EXERCISE BRIEF: All entries below are to be duplicated verbatim.

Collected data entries
--- --- ---

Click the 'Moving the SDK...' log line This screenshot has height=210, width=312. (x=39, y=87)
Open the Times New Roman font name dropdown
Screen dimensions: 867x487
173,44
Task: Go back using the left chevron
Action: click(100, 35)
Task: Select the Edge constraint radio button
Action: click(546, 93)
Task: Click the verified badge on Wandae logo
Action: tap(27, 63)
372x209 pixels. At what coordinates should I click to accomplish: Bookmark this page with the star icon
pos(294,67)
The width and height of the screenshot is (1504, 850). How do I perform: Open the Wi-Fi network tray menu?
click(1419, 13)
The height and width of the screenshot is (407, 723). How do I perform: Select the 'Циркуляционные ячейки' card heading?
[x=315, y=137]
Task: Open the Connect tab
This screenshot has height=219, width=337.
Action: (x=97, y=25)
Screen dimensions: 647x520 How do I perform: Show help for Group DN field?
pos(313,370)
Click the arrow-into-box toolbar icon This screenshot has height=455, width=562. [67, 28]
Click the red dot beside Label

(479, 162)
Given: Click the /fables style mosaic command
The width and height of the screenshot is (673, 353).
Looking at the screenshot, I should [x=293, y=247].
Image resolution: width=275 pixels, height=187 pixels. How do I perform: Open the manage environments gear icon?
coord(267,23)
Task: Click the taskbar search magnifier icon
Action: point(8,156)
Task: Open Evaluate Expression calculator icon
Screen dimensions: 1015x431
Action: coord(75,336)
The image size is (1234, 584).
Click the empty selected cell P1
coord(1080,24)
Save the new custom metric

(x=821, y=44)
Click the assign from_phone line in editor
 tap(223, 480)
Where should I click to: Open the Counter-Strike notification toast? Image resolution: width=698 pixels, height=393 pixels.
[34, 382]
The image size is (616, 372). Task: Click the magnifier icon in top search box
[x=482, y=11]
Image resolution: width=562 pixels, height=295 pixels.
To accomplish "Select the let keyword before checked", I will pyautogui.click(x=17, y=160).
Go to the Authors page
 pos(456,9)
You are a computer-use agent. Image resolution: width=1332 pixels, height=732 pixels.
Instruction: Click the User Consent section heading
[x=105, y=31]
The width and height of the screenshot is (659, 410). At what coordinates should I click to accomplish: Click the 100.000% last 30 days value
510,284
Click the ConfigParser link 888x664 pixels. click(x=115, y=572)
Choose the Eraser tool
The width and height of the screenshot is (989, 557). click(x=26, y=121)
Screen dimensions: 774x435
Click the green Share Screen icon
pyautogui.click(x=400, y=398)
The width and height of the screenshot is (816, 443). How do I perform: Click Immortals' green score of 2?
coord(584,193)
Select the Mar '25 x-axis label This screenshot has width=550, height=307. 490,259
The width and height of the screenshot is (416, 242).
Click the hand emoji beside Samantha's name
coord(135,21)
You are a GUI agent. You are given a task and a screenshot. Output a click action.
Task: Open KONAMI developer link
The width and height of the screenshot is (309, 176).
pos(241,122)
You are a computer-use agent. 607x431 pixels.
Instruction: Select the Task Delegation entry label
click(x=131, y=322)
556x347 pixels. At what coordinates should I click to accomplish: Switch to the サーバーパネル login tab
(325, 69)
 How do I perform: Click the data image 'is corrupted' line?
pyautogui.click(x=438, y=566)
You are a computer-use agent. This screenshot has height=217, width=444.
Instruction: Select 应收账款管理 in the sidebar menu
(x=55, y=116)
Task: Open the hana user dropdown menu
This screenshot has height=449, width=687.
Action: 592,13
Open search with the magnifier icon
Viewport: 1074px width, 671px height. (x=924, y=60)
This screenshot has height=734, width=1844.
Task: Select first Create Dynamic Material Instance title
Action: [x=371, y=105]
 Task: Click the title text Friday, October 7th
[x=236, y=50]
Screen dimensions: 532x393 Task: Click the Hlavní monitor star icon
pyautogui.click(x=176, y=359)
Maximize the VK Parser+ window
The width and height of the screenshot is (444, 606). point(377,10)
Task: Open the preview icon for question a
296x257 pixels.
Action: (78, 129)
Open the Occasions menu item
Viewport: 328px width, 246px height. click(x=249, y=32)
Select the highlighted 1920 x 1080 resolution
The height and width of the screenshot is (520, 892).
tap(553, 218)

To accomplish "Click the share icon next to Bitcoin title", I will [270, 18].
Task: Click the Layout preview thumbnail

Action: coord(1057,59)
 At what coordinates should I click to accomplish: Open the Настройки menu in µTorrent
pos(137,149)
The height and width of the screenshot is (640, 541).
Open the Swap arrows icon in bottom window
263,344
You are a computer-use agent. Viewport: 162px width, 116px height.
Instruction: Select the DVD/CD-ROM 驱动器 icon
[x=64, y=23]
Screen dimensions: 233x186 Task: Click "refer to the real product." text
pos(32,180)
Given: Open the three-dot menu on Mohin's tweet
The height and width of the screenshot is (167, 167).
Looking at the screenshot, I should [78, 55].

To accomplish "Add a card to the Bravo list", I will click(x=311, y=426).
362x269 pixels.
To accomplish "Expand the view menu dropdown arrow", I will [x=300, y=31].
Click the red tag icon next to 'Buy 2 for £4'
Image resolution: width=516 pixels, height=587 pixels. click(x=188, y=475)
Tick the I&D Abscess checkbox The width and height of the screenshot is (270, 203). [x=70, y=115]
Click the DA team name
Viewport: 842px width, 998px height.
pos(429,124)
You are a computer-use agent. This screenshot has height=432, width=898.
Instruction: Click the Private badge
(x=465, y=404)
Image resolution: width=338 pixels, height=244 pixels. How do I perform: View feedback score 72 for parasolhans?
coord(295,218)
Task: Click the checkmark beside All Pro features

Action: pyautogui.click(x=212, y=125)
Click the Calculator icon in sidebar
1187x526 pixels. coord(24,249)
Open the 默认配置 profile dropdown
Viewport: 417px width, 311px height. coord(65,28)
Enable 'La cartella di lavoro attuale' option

--- --- ---

ANSWER SECTION:
Click the 'Moving the SDK...' log line This screenshot has height=210, width=312. (x=39, y=87)
Open the Times New Roman font name dropdown
Screen dimensions: 867x487
173,44
Task: Go back using the left chevron
Action: click(100, 35)
Task: Select the Edge constraint radio button
Action: click(546, 93)
Task: Click the verified badge on Wandae logo
Action: tap(27, 63)
372x209 pixels. At what coordinates should I click to accomplish: Bookmark this page with the star icon
pos(294,67)
The width and height of the screenshot is (1504, 850). How do I perform: Open the Wi-Fi network tray menu?
click(1419, 13)
The height and width of the screenshot is (407, 723). How do I perform: Select the 'Циркуляционные ячейки' card heading?
[x=315, y=137]
Task: Open the Connect tab
This screenshot has height=219, width=337.
Action: (x=97, y=25)
Screen dimensions: 647x520 How do I perform: Show help for Group DN field?
pos(313,370)
Click the arrow-into-box toolbar icon This screenshot has height=455, width=562. [67, 28]
Click the red dot beside Label

(479, 162)
Given: Click the /fables style mosaic command
The width and height of the screenshot is (673, 353).
Looking at the screenshot, I should [x=293, y=247].
Image resolution: width=275 pixels, height=187 pixels. How do I perform: Open the manage environments gear icon?
coord(267,23)
Task: Click the taskbar search magnifier icon
Action: point(8,156)
Task: Open Evaluate Expression calculator icon
Screen dimensions: 1015x431
Action: coord(75,336)
The image size is (1234, 584).
Click the empty selected cell P1
coord(1080,24)
Save the new custom metric

(x=821, y=44)
Click the assign from_phone line in editor
 tap(223, 480)
Where should I click to: Open the Counter-Strike notification toast? Image resolution: width=698 pixels, height=393 pixels.
[34, 382]
The image size is (616, 372). Task: Click the magnifier icon in top search box
[x=482, y=11]
Image resolution: width=562 pixels, height=295 pixels.
To accomplish "Select the let keyword before checked", I will pyautogui.click(x=17, y=160).
Go to the Authors page
 pos(456,9)
You are a computer-use agent. Image resolution: width=1332 pixels, height=732 pixels.
Instruction: Click the User Consent section heading
[x=105, y=31]
The width and height of the screenshot is (659, 410). At what coordinates should I click to accomplish: Click the 100.000% last 30 days value
510,284
Click the ConfigParser link 888x664 pixels. click(x=115, y=572)
Choose the Eraser tool
The width and height of the screenshot is (989, 557). click(x=26, y=121)
Screen dimensions: 774x435
Click the green Share Screen icon
pyautogui.click(x=400, y=398)
The width and height of the screenshot is (816, 443). How do I perform: Click Immortals' green score of 2?
coord(584,193)
Select the Mar '25 x-axis label This screenshot has width=550, height=307. 490,259
The width and height of the screenshot is (416, 242).
Click the hand emoji beside Samantha's name
coord(135,21)
You are a GUI agent. You are given a task and a screenshot. Output a click action.
Task: Open KONAMI developer link
The width and height of the screenshot is (309, 176).
pos(241,122)
You are a computer-use agent. 607x431 pixels.
Instruction: Select the Task Delegation entry label
click(x=131, y=322)
556x347 pixels. At what coordinates should I click to accomplish: Switch to the サーバーパネル login tab
(325, 69)
 How do I perform: Click the data image 'is corrupted' line?
pyautogui.click(x=438, y=566)
You are a computer-use agent. This screenshot has height=217, width=444.
Instruction: Select 应收账款管理 in the sidebar menu
(x=55, y=116)
Task: Open the hana user dropdown menu
This screenshot has height=449, width=687.
Action: 592,13
Open search with the magnifier icon
Viewport: 1074px width, 671px height. (x=924, y=60)
This screenshot has height=734, width=1844.
Task: Select first Create Dynamic Material Instance title
Action: [x=371, y=105]
 Task: Click the title text Friday, October 7th
[x=236, y=50]
Screen dimensions: 532x393 Task: Click the Hlavní monitor star icon
pyautogui.click(x=176, y=359)
Maximize the VK Parser+ window
The width and height of the screenshot is (444, 606). point(377,10)
Task: Open the preview icon for question a
296x257 pixels.
Action: (78, 129)
Open the Occasions menu item
Viewport: 328px width, 246px height. click(x=249, y=32)
Select the highlighted 1920 x 1080 resolution
The height and width of the screenshot is (520, 892).
tap(553, 218)

To accomplish "Click the share icon next to Bitcoin title", I will [270, 18].
Task: Click the Layout preview thumbnail

Action: coord(1057,59)
 At what coordinates should I click to accomplish: Open the Настройки menu in µTorrent
pos(137,149)
The height and width of the screenshot is (640, 541).
Open the Swap arrows icon in bottom window
263,344
You are a computer-use agent. Viewport: 162px width, 116px height.
Instruction: Select the DVD/CD-ROM 驱动器 icon
[x=64, y=23]
Screen dimensions: 233x186 Task: Click "refer to the real product." text
pos(32,180)
Given: Open the three-dot menu on Mohin's tweet
The height and width of the screenshot is (167, 167).
Looking at the screenshot, I should [78, 55].

To accomplish "Add a card to the Bravo list", I will click(x=311, y=426).
362x269 pixels.
To accomplish "Expand the view menu dropdown arrow", I will [x=300, y=31].
Click the red tag icon next to 'Buy 2 for £4'
Image resolution: width=516 pixels, height=587 pixels. click(x=188, y=475)
Tick the I&D Abscess checkbox The width and height of the screenshot is (270, 203). [x=70, y=115]
Click the DA team name
Viewport: 842px width, 998px height.
pos(429,124)
You are a computer-use agent. This screenshot has height=432, width=898.
Instruction: Click the Private badge
(x=465, y=404)
Image resolution: width=338 pixels, height=244 pixels. How do I perform: View feedback score 72 for parasolhans?
coord(295,218)
Task: Click the checkmark beside All Pro features

Action: pyautogui.click(x=212, y=125)
Click the Calculator icon in sidebar
1187x526 pixels. coord(24,249)
Open the 默认配置 profile dropdown
Viewport: 417px width, 311px height. coord(65,28)
Enable 'La cartella di lavoro attuale' option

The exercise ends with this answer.